Jedną z istotnych zmian jest wprowadzona naprędce i w późnym etapie legislacji poprawka do prawa bankowego. Wprowadza możliwość wydawania przez Komisję Nadzoru Finansowego decyzji o przejęciu banku przez inny i umożliwienie Bankowemu Funduszowi Gwarancyjnemu udzielania wsparcia przejmującemu.

Zakres poprawki i moment jej wprowadzenia wzbudziły kontrowersje, bo akurat wtedy pojawiły się nagrania rozmowy Leszka Czarneckiego z Markiem Ch., ówczesnym szefem KNF (postawiono mu zarzuty nadużycia kompetencji), podczas której pada sformułowanie „plan Zdzisława", którym szef KNF straszył Czarneckiego. Plan miał dotyczyć przejęcia Getin Noble przez jeden z dużych banków za złotówkę.

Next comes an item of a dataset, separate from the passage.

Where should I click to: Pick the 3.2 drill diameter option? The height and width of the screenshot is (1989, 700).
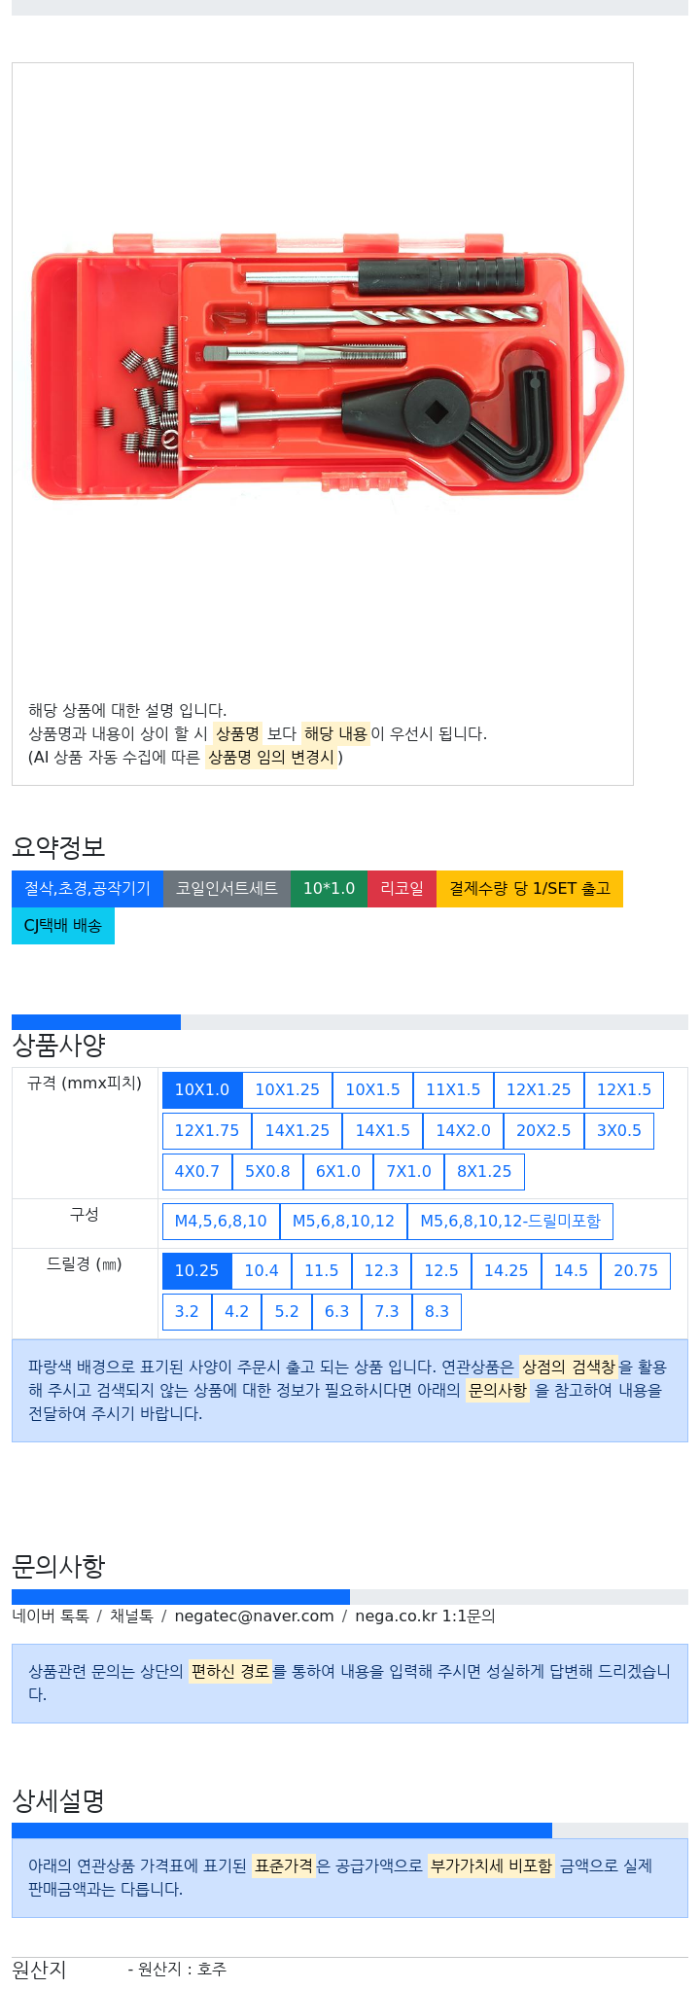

Sęk w tym, że takie rozwiązanie jest możliwe w ramach obowiązującego prawa, czyli tzw. resolution (uporządkowanej i przymusowej restrukturyzacji banków, to unijne rozwiązanie). Jednak BFG, który odpowiada w Polsce za resolution, nie mógłby przeprowadzić tego procesu bez zajścia konkretnych przesłanek. Aby go uruchomić, podmiot musi być zagrożony upadłością, dostępne działania nadzorcze lub samego banku nie pozwalają na usunięcie tego zagrożenia i podjęcie działań jest konieczne w interesie publicznym. Ten ostatni warunek powoduje, że nie można resolution zastosować wobec banków spółdzielczych, które są małe i gdzie interes publiczny nie występuje. Dlatego – jak argumentowały KNF i MF – wprowadzono poprawkę umożliwiającą przejmowanie banków na podstawie decyzji administracyjnej KNF.

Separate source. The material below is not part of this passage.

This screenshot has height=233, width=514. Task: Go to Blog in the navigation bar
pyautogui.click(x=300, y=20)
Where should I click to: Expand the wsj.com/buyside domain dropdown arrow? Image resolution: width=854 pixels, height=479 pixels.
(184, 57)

O ile argument ten jest spójny, o tyle wątpliwości budzi fakt, że przepis pozwala przejmować nie tylko banki spółdzielcze, ale i komercyjne bez uruchamiania resolution, którego warunki są ściśle określone. Wątpliwości budzi też fakt, że w trybie resolution wyceny i oszacowania aktywów dokonuje niezależny podmiot, a w trybie wprowadzonym przez poprawkę sprawozdanie sporządza bank przejmujący.